Several of our responders said they left the Expo with a better understanding of how data collection can strengthen rural EMS. Other counties across the U.S. are now tracking patient outcomes, call patterns, response times, and even community-paramedicine interactions in real time. Seeing how these systems improved efficiency elsewhere led many of the Flathead attendees to consider how similar tools could be applied at home. Better analysis could help determine where resources are most needed, how to reduce burnout, and where volunteer shortages hit hardest.

 

The conference also reinforced national momentum toward improved mental-health and peer-support programs. While Flathead County already offers next-day counselor access and structured debriefing options, one EMS responder noted that several departments across the country have built mentorship and wellness models that could add value locally. “Prevention matters just as much as equipment,” the responder said.

 

Outside the formal sessions, the Flathead team connected with responders from Montana, Idaho, Colorado, and rural Texas.
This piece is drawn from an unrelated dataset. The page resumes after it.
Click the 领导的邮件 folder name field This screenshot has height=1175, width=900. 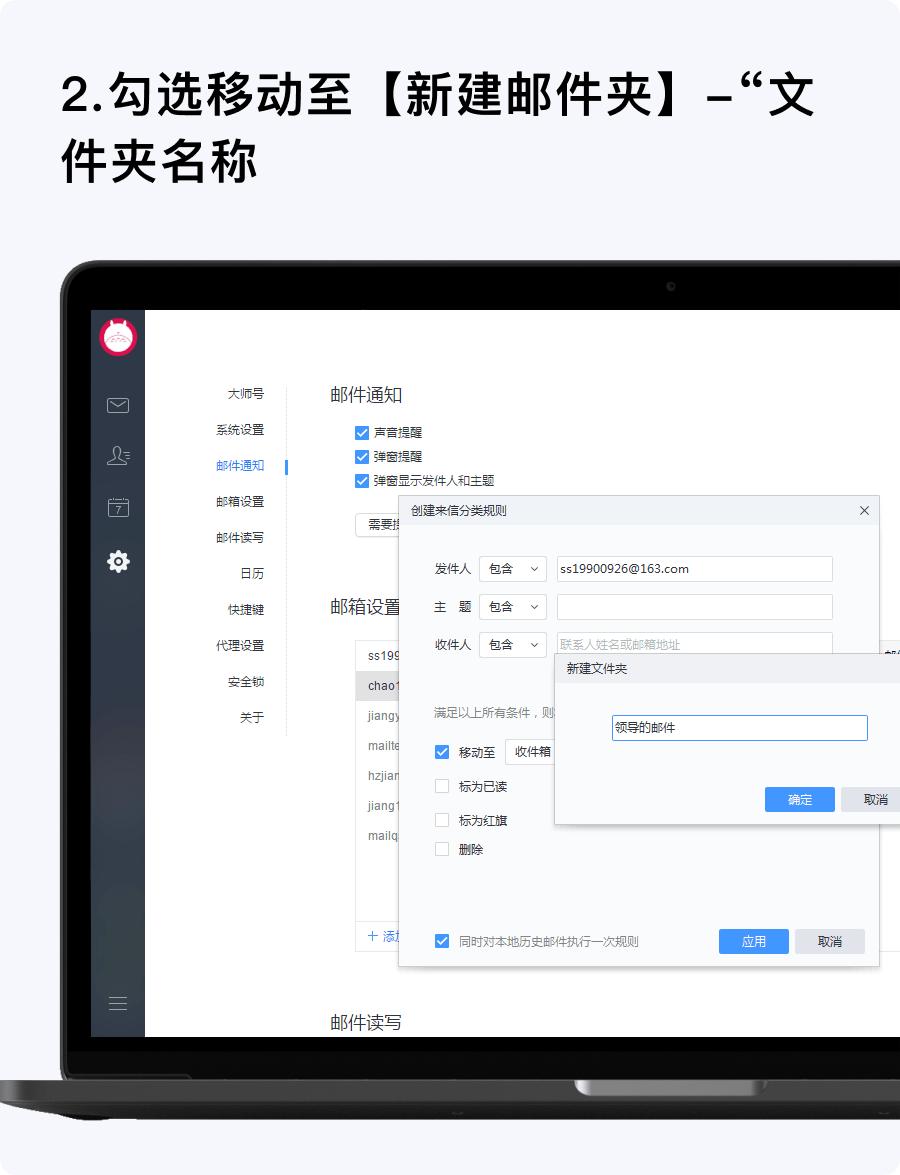click(740, 728)
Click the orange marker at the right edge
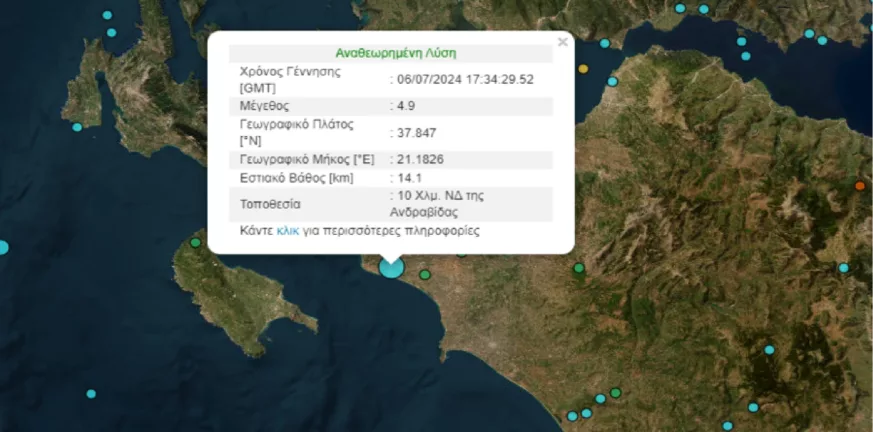This screenshot has height=432, width=873. pyautogui.click(x=860, y=186)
They noted that the conference even had EMS members from United Arab Emirates, Italy and multiple other counties across the globe. Conversations centered on shared terrain challenges, volunteer-dependent operations, and creative solutions for limited budgets. One attendee said the networking alone made the trip worthwhile. “If you’re in a room and nobody challenges your intelligence, you’re in the wrong room,” they said. “I was not in the wrong room.”

 

Now that the team is back home, responders plan to share their takeaways at the next EMS Administrative Board meeting. Several members are drafting recommendations for equipment updates, communication improvements, and expanded training models. The hope is that even small advancements—like upgraded radios or a new airway device—can improve emergency response across the valley.

 

When asked whether the trip was worth it, one EMS responder didn’t hesitate: “Absolutely. Training is invaluable. The community supports its EMS system, and this is how we honor that trust—by bringing back tools and knowledge that help save lives.” Another mentioned, “We wouldn’t be able to do this without the support of the citizens of Flathead County, and they trust us to be experts in our roles.”